■ **Stated exercise**
Please rewrite the lines starting with the line containing "Task: Click the Assign yourself link" and going on through the line containing "The width and height of the screenshot is (1456, 820).", swapping "Assign yourself" for "Assign to me" and leaving everything else unchanged. Give only those lines.

■ **Records for the task**
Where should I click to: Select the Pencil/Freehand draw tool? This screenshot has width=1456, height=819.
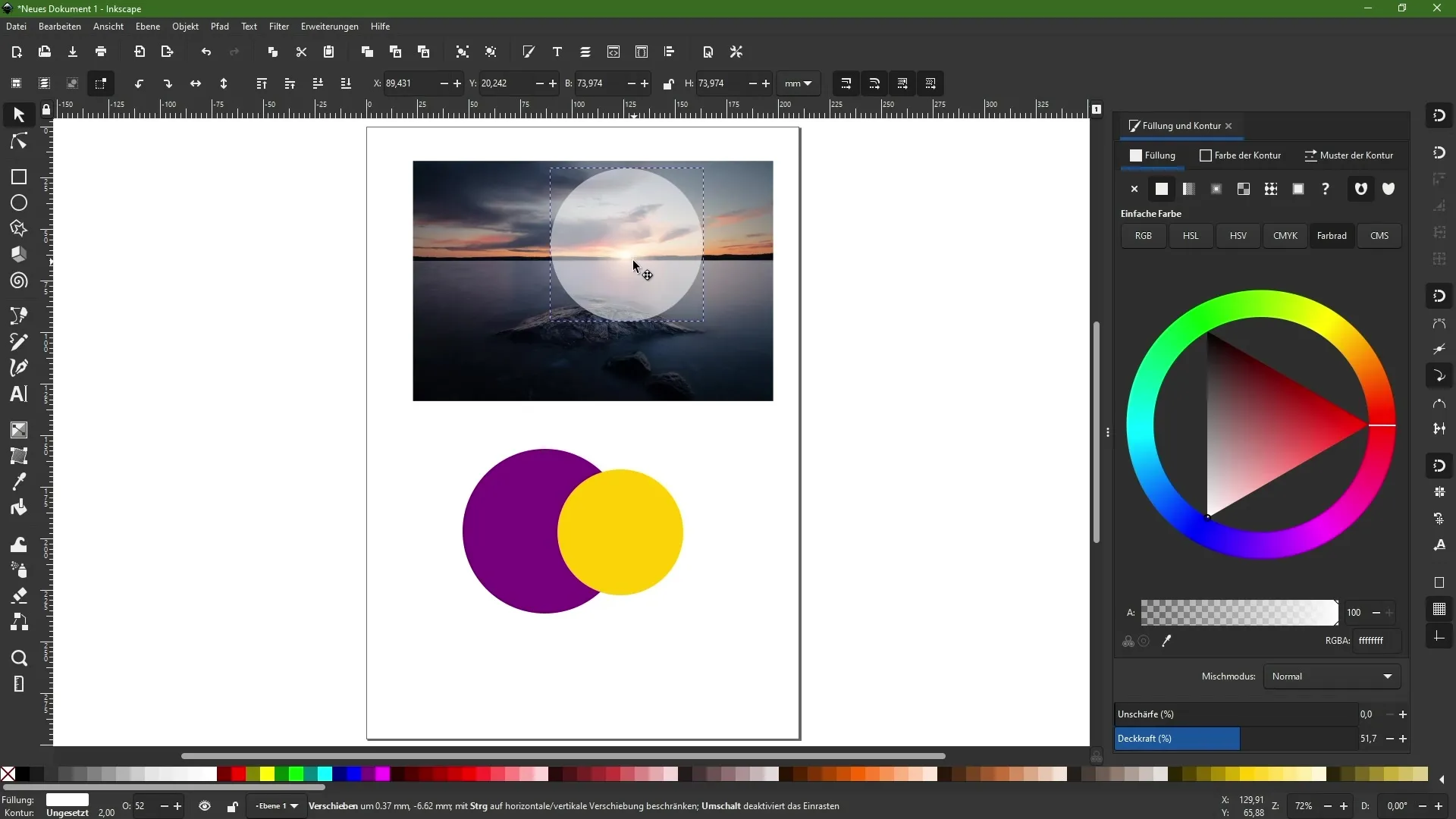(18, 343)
* * *
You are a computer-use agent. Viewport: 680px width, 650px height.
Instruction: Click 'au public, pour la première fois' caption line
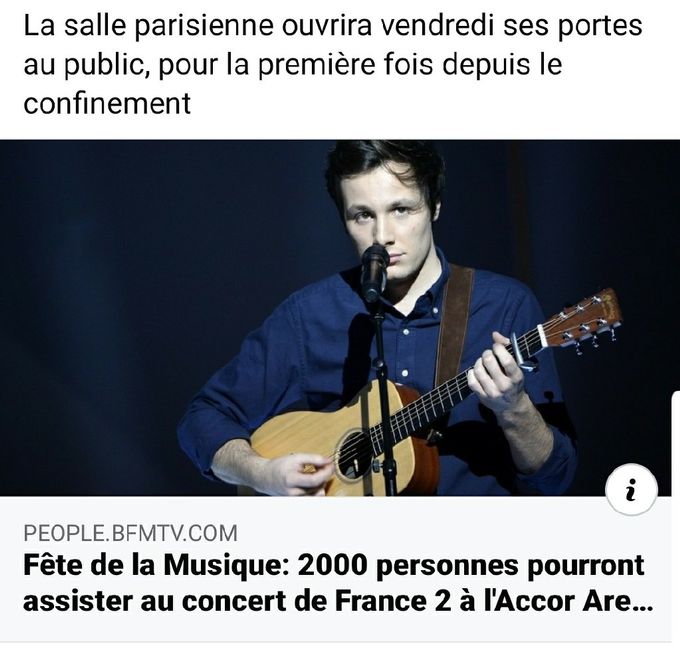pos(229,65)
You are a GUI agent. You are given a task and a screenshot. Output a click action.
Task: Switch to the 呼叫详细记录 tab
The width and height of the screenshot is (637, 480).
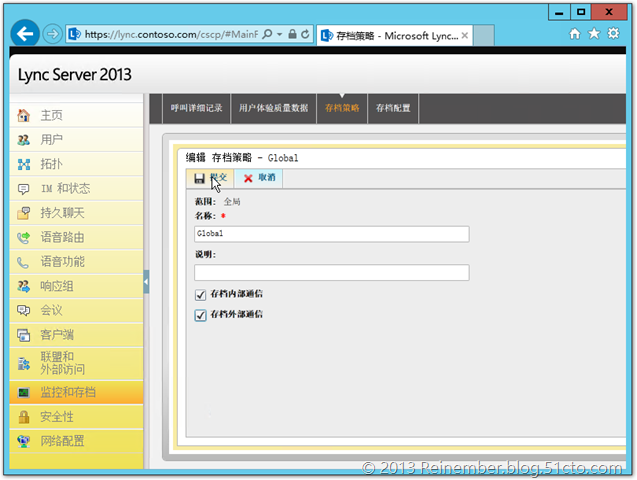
==
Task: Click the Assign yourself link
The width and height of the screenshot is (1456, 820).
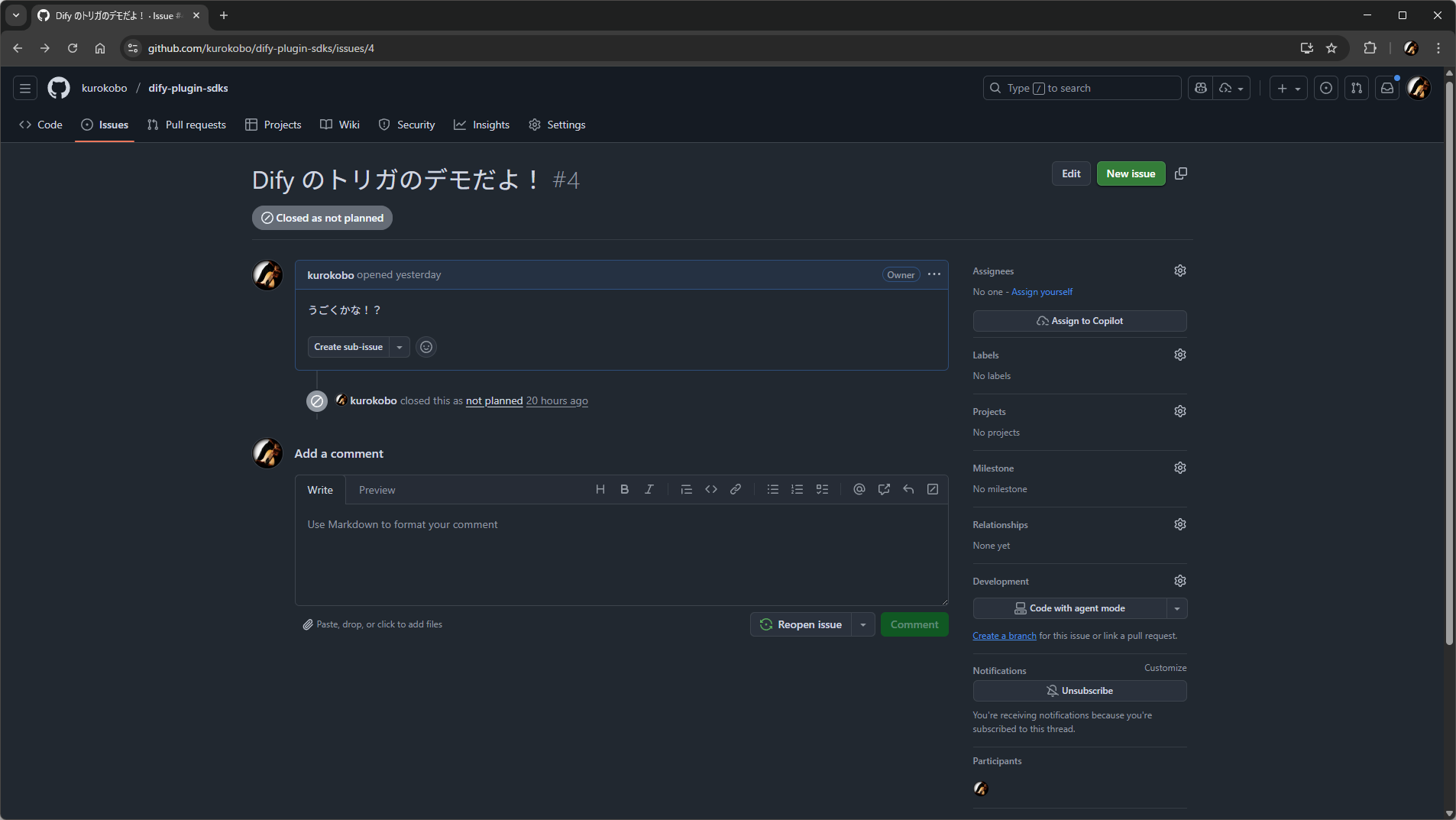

■ **The output**
Task: Click the Assign to me link
The width and height of the screenshot is (1456, 820).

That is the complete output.